Jan-Michelle Lemon Kearney is an American businesswoman, attorney, and politician currently serving as Vice Mayor of Cincinnati, a position she has held since January 2022. A Democrat, she has been a member of the Cincinnati City Council since March 2020. She co-founded and has run KGL Media Group, Inc. dba Sesh Communications, the publisher of The Cincinnati Herald.

==Early life and education==
Kearney grew up in the Avondale neighborhood of Cincinnati. She is the daughter of Luther J. Lemon (who worked as a family physician) and Elizabeth M. Lemon who worked as a teacher in Cincinnati Public Schools. Kearney was educated in the Cincinnati Public Schools, She attended elementary school at Rockdale Elementary School, and high school at Walnut Hills High School.

Kearney received three degrees from two Ivy League universities in her post-secondary education. She first graduated college cum laude with an undergrad degree from Dartmouth College. During her time as a Dartmouth student, she participated in an student exchange program, completing a portion of her degree at Talladega College (an HBCU that her father had graduated from). Kearney next received two degrees from Harvard University. She first received a master's degree in counseling and consulting psychology from Harvard. She next attended Harvard Law School, where she graduated with a juris doctor. At Harvard Law School, she was classmates and acquaintances with Barack Obama (who would years later, in 2008, be elected U.S. President). Kearney was elected first class marshal of her law school graduating class, and delivered the commencement speech at their graduation ceremony.

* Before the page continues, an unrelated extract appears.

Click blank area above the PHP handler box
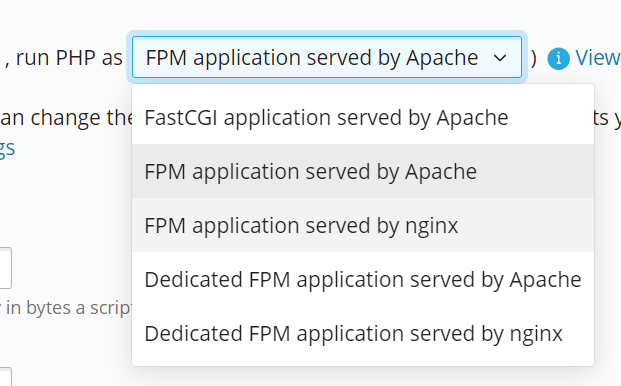Viewport: 621px width, 386px height. tap(317, 14)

==Career in law, news publishing, and broadcast media==
Kearney practiced as a lawyer at the Taft Stettinius & Hollister firm before departing and becoming an independent attorney.

Around the time she became an independent attorney, she also established the multimedia publishing company KGL Media Group, Inc. dba Sesh Communications. As of 2025, the company owns several newspapers and magazines, including The Cincinnati Herald, The Dayton Defender, The North Kentucky Herald, and seshPRIME Magazine. The Cincinnati Herald has a large black readership. Her role as publisher of the newspaper aided Kearney in establishing herself as an influential individual within Cincinnati's African American community and the city's overall politics. She was a major player in Cincinnati politics decades before becoming a political officeholder in 2020.

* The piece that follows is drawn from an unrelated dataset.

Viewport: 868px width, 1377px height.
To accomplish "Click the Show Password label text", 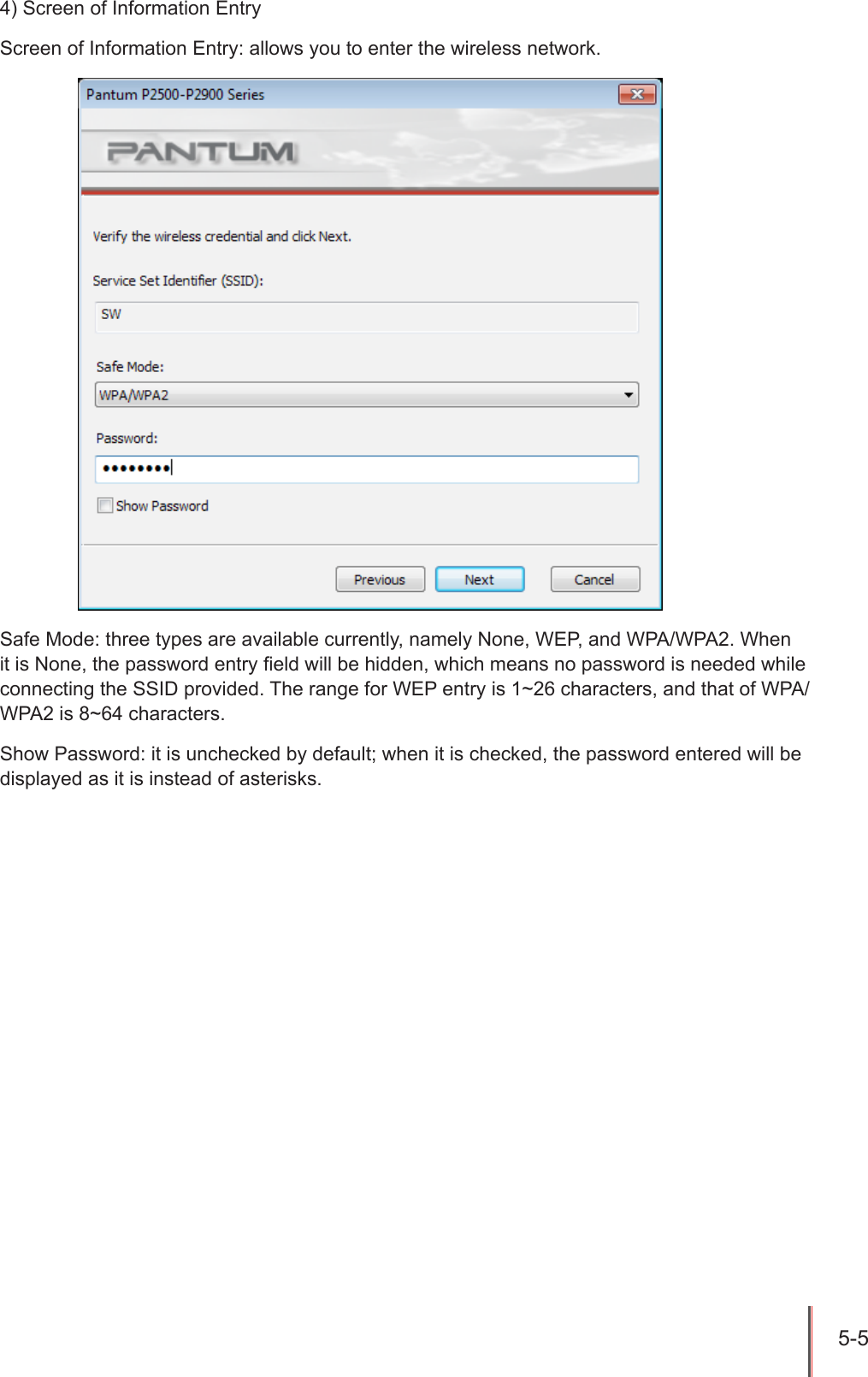I will click(x=162, y=505).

Kearney was also previously a co-host on the WLWT programs "Issues" and "Let’s Talk Cincinnati". She helped found the Greater Cincinnati Association of Black Journalists (aa local chapter of the National Association of Black Journalists), and co-chaired the National Newspaper Publishers Association's 2019 national convention.

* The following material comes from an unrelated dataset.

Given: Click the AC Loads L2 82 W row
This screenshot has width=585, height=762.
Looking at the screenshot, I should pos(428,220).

==Cincinnati City Council==
Since March 2020, Kearney (a member of the Democratic Party) has served as a member of the Cincinnati City Council. She first joined after being appointed to fill a seat vacated by Tamaya Dennard after Dennard's federal arrest for charges of bribery (charges which ultimately resulted in a conviction).

Kearney won re-election in November 2021, receiving the most votes of any city council candidate on a crowded race for nine at-large seats. She received 28,672 votes, 1,676 more than the second-place candidate, Greg Landsman (a Democrat who had been on the council since 2017). This was regarded to have been a surprise, as Landsman's longer incumbency had led many to expect him to receive the more vote than Kearney.

===Vice mayoralty (2022–present)===
In November 2021, Aftab Pureval (the mayor-elect) announced that he would be appointing Kearney to serve as Vice Mayor at the start of his term. The city's vice mayor (appointed by a mayor) substitutes in fulfilling mayoral duties when a mayor cannot perform them, including when a mayor is out of town or incapacitated. Pureval and Kearney were seen as ideologically well-aligned with one another.

In 2022, Purevel re-appointed Kearney to continue a second year as vice mayor.

Kearney was re-elected to the council in 2023, again placing first among candidates in the at-large election.

In October 2024, Kearney disclosed that she would not be a candidate for mayor in 2025. She announced she was instead seeking another term on the council. She was re-elected to the council for a third term, once again placing first among candidates in the at-large election.

==Other work==
Kearney has served on the board of the Cincinnati Zoo and Botanical Garden.

==Personal life==
Kearney is married to Eric Kearney, a former member of the Ohio Senate. They have two children.